Harder to buy US Treasuries
Created: 2009-12-18 0:13:35
Author:Zhou Xin and Jason Subler


IT is getting harder for governments to buy United States Treasuries because the US's shrinking current-account gap is reducing supply of dollars overseas, a Chinese central bank official said yesterday.

The comments by Zhu Min, deputy governor of the People's Bank of China, referred to the overall situation globally, not specifically to China, the biggest foreign holder of US government bonds.

Chinese officials generally are very careful about commenting on the dollar and Treasuries, given that so much of its US$2.3 trillion reserves are tied to their value, and markets always watch any such comments closely for signs of any shift in how it manages its assets.

China's State Administration of Foreign Exchange reaffirmed this month that the dollar stands secure as the anchor of the currency reserves it manages, even as the country seeks to diversify its investments.

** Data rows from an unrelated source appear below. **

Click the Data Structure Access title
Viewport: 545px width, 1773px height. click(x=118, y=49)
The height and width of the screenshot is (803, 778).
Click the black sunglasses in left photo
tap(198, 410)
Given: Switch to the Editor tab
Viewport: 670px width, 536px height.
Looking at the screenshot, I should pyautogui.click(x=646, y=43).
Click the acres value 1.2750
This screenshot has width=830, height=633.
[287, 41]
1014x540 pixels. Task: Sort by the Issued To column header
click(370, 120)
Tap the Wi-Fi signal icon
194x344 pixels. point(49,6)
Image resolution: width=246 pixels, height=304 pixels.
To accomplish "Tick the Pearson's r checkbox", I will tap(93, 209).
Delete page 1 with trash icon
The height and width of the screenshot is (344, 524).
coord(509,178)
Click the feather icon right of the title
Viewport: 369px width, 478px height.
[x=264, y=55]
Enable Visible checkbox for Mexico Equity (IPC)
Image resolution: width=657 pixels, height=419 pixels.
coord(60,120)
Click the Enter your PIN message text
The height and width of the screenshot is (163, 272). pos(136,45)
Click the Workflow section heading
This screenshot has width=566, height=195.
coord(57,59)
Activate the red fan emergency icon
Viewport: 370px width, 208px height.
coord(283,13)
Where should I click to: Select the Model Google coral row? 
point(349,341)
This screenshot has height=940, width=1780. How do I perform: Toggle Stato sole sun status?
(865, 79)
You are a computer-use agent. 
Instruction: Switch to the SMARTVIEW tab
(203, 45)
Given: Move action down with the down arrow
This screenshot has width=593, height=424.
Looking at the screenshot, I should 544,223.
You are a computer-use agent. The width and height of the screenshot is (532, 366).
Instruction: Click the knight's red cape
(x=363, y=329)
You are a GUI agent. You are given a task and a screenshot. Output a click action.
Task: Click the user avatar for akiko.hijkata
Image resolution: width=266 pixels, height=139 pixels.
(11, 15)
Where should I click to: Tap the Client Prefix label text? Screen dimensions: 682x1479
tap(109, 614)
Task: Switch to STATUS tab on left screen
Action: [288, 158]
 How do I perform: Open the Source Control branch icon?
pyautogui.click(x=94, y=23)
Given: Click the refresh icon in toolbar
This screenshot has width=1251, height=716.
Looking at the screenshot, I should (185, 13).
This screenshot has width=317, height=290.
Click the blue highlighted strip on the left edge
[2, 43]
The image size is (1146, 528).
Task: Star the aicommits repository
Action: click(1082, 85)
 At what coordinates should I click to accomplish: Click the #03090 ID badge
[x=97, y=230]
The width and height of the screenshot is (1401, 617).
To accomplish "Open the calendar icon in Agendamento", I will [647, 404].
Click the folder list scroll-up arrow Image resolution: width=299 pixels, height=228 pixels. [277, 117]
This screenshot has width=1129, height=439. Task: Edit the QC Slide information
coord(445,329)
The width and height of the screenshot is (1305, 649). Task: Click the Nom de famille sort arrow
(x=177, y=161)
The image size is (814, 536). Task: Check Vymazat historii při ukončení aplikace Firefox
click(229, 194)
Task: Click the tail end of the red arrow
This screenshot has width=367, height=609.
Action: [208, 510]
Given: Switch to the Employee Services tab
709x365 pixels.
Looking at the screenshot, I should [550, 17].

In a discussion on the global role of the dollar, Zhu told an academic audience that it was inevitable that the dollar would continue to fall in value because Washington continued to issue more Treasuries to finance its deficit spending.

He then addressed where demand for that debt would come from.

"The United States cannot force foreign governments to increase their holdings of Treasuries," Zhu said, according to an audio recording of his remarks. "Double the holdings? It is definitely impossible."

"The US current account deficit is falling as residents' savings increase, so its trade turnover is falling, which means the US is supplying fewer dollars to the rest of the world," he added. "The world does not have so much money to buy more US Treasuries."

China continues to see its foreign exchange reserves grow, albeit at a slower pace than in past years, due to a large trade surplus and inflows of foreign investment. They stood at US$2.3 trillion at the end of September.